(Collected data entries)
__________
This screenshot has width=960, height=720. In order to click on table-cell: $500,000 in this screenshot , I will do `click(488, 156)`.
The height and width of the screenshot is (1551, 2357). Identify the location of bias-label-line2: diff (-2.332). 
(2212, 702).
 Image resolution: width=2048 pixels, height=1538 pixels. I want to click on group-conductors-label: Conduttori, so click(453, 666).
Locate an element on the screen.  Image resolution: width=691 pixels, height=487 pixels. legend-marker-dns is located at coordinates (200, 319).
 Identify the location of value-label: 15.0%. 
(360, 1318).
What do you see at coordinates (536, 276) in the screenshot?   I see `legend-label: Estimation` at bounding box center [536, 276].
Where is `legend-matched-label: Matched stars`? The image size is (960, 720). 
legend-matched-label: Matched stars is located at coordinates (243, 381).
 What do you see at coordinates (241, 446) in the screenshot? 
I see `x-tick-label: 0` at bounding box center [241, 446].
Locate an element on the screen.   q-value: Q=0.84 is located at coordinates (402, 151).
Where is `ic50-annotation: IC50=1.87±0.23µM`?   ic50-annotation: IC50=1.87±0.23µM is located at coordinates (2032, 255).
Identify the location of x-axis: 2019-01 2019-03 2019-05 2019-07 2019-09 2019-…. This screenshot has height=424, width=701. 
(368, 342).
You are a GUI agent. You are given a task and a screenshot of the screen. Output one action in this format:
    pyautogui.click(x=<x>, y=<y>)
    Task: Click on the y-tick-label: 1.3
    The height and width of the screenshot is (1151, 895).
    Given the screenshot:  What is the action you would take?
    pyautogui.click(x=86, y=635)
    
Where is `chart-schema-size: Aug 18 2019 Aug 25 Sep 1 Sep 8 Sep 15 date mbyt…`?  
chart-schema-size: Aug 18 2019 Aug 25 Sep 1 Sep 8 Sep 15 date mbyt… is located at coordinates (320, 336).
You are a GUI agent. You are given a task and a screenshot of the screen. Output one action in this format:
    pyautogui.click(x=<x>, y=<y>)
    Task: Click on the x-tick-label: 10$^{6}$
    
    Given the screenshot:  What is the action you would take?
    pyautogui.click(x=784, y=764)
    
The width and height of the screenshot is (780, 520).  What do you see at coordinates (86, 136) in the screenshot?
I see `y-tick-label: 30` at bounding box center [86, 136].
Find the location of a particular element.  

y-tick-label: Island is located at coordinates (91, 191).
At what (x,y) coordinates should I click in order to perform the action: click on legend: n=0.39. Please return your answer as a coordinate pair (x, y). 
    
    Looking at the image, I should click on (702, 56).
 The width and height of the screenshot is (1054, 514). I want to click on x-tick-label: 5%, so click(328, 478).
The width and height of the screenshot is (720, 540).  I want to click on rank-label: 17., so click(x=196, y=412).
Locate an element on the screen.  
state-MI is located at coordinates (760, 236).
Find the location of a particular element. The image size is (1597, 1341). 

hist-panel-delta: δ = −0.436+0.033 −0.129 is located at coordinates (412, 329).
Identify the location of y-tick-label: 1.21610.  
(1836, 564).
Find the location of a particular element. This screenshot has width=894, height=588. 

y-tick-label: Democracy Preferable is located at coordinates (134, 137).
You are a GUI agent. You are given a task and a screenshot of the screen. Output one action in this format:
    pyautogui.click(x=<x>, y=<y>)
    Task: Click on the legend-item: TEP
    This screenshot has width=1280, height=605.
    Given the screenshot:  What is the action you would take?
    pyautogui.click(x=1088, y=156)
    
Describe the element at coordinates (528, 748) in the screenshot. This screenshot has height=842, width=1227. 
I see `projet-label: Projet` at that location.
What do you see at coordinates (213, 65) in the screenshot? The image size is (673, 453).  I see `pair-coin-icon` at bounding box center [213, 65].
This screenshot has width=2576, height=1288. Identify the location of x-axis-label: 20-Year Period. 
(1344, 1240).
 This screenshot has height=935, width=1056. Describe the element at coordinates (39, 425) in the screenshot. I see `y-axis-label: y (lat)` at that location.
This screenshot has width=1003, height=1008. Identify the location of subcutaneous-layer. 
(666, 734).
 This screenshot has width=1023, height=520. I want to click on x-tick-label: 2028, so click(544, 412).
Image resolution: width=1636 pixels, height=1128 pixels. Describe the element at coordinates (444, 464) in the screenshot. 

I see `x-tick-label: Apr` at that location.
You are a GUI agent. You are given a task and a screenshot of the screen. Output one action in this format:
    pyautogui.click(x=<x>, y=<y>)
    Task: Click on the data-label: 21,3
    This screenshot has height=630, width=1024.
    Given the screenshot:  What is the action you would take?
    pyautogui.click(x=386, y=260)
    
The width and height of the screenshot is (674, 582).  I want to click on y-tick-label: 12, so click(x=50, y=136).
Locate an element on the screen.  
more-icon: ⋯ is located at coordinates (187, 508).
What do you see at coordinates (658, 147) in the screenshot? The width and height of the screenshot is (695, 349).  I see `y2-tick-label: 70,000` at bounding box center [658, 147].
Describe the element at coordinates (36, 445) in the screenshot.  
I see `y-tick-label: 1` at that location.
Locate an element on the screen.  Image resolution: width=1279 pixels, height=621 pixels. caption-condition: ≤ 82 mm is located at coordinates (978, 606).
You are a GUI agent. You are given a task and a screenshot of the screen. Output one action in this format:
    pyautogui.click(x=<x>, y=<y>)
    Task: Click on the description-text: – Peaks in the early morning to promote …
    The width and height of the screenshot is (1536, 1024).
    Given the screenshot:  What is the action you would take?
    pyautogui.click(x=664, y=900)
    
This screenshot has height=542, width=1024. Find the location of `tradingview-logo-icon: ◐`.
__________
### Problem description
Please duplicate every one of the rows above, keeping each line unchanged.

### Solution to this task
This screenshot has width=960, height=720. In order to click on table-cell: $500,000 in this screenshot , I will do `click(488, 156)`.
The height and width of the screenshot is (1551, 2357). Identify the location of bias-label-line2: diff (-2.332). 
(2212, 702).
 Image resolution: width=2048 pixels, height=1538 pixels. I want to click on group-conductors-label: Conduttori, so click(453, 666).
Locate an element on the screen.  Image resolution: width=691 pixels, height=487 pixels. legend-marker-dns is located at coordinates (200, 319).
 Identify the location of value-label: 15.0%. 
(360, 1318).
What do you see at coordinates (536, 276) in the screenshot?   I see `legend-label: Estimation` at bounding box center [536, 276].
Where is `legend-matched-label: Matched stars`? The image size is (960, 720). 
legend-matched-label: Matched stars is located at coordinates (243, 381).
 What do you see at coordinates (241, 446) in the screenshot? 
I see `x-tick-label: 0` at bounding box center [241, 446].
Locate an element on the screen.   q-value: Q=0.84 is located at coordinates (402, 151).
Where is `ic50-annotation: IC50=1.87±0.23µM`?   ic50-annotation: IC50=1.87±0.23µM is located at coordinates (2032, 255).
Identify the location of x-axis: 2019-01 2019-03 2019-05 2019-07 2019-09 2019-…. This screenshot has height=424, width=701. 
(368, 342).
You are a GUI agent. You are given a task and a screenshot of the screen. Output one action in this format:
    pyautogui.click(x=<x>, y=<y>)
    Task: Click on the y-tick-label: 1.3
    The height and width of the screenshot is (1151, 895).
    Given the screenshot:  What is the action you would take?
    pyautogui.click(x=86, y=635)
    
Where is `chart-schema-size: Aug 18 2019 Aug 25 Sep 1 Sep 8 Sep 15 date mbyt…`?  
chart-schema-size: Aug 18 2019 Aug 25 Sep 1 Sep 8 Sep 15 date mbyt… is located at coordinates (320, 336).
You are a GUI agent. You are given a task and a screenshot of the screen. Output one action in this format:
    pyautogui.click(x=<x>, y=<y>)
    Task: Click on the x-tick-label: 10$^{6}$
    
    Given the screenshot:  What is the action you would take?
    pyautogui.click(x=784, y=764)
    
The width and height of the screenshot is (780, 520).  What do you see at coordinates (86, 136) in the screenshot?
I see `y-tick-label: 30` at bounding box center [86, 136].
Find the location of a particular element.  

y-tick-label: Island is located at coordinates (91, 191).
At what (x,y) coordinates should I click in order to perform the action: click on legend: n=0.39. Please return your answer as a coordinate pair (x, y). 
    
    Looking at the image, I should click on (702, 56).
 The width and height of the screenshot is (1054, 514). I want to click on x-tick-label: 5%, so click(328, 478).
The width and height of the screenshot is (720, 540).  I want to click on rank-label: 17., so click(x=196, y=412).
Locate an element on the screen.  
state-MI is located at coordinates (760, 236).
Find the location of a particular element. The image size is (1597, 1341). 

hist-panel-delta: δ = −0.436+0.033 −0.129 is located at coordinates (412, 329).
Identify the location of y-tick-label: 1.21610.  
(1836, 564).
Find the location of a particular element. This screenshot has width=894, height=588. 

y-tick-label: Democracy Preferable is located at coordinates (134, 137).
You are a GUI agent. You are given a task and a screenshot of the screen. Output one action in this format:
    pyautogui.click(x=<x>, y=<y>)
    Task: Click on the legend-item: TEP
    This screenshot has width=1280, height=605.
    Given the screenshot:  What is the action you would take?
    pyautogui.click(x=1088, y=156)
    
Describe the element at coordinates (528, 748) in the screenshot. This screenshot has height=842, width=1227. 
I see `projet-label: Projet` at that location.
What do you see at coordinates (213, 65) in the screenshot? The image size is (673, 453).  I see `pair-coin-icon` at bounding box center [213, 65].
This screenshot has width=2576, height=1288. Identify the location of x-axis-label: 20-Year Period. 
(1344, 1240).
 This screenshot has height=935, width=1056. Describe the element at coordinates (39, 425) in the screenshot. I see `y-axis-label: y (lat)` at that location.
This screenshot has width=1003, height=1008. Identify the location of subcutaneous-layer. 
(666, 734).
 This screenshot has width=1023, height=520. I want to click on x-tick-label: 2028, so click(544, 412).
Image resolution: width=1636 pixels, height=1128 pixels. Describe the element at coordinates (444, 464) in the screenshot. 

I see `x-tick-label: Apr` at that location.
You are a GUI agent. You are given a task and a screenshot of the screen. Output one action in this format:
    pyautogui.click(x=<x>, y=<y>)
    Task: Click on the data-label: 21,3
    This screenshot has height=630, width=1024.
    Given the screenshot:  What is the action you would take?
    pyautogui.click(x=386, y=260)
    
The width and height of the screenshot is (674, 582).  I want to click on y-tick-label: 12, so click(x=50, y=136).
Locate an element on the screen.  
more-icon: ⋯ is located at coordinates (187, 508).
What do you see at coordinates (658, 147) in the screenshot? The width and height of the screenshot is (695, 349).  I see `y2-tick-label: 70,000` at bounding box center [658, 147].
Describe the element at coordinates (36, 445) in the screenshot.  
I see `y-tick-label: 1` at that location.
Locate an element on the screen.  Image resolution: width=1279 pixels, height=621 pixels. caption-condition: ≤ 82 mm is located at coordinates (978, 606).
You are a GUI agent. You are given a task and a screenshot of the screen. Output one action in this format:
    pyautogui.click(x=<x>, y=<y>)
    Task: Click on the description-text: – Peaks in the early morning to promote …
    The width and height of the screenshot is (1536, 1024).
    Given the screenshot:  What is the action you would take?
    pyautogui.click(x=664, y=900)
    
This screenshot has height=542, width=1024. Find the location of `tradingview-logo-icon: ◐`.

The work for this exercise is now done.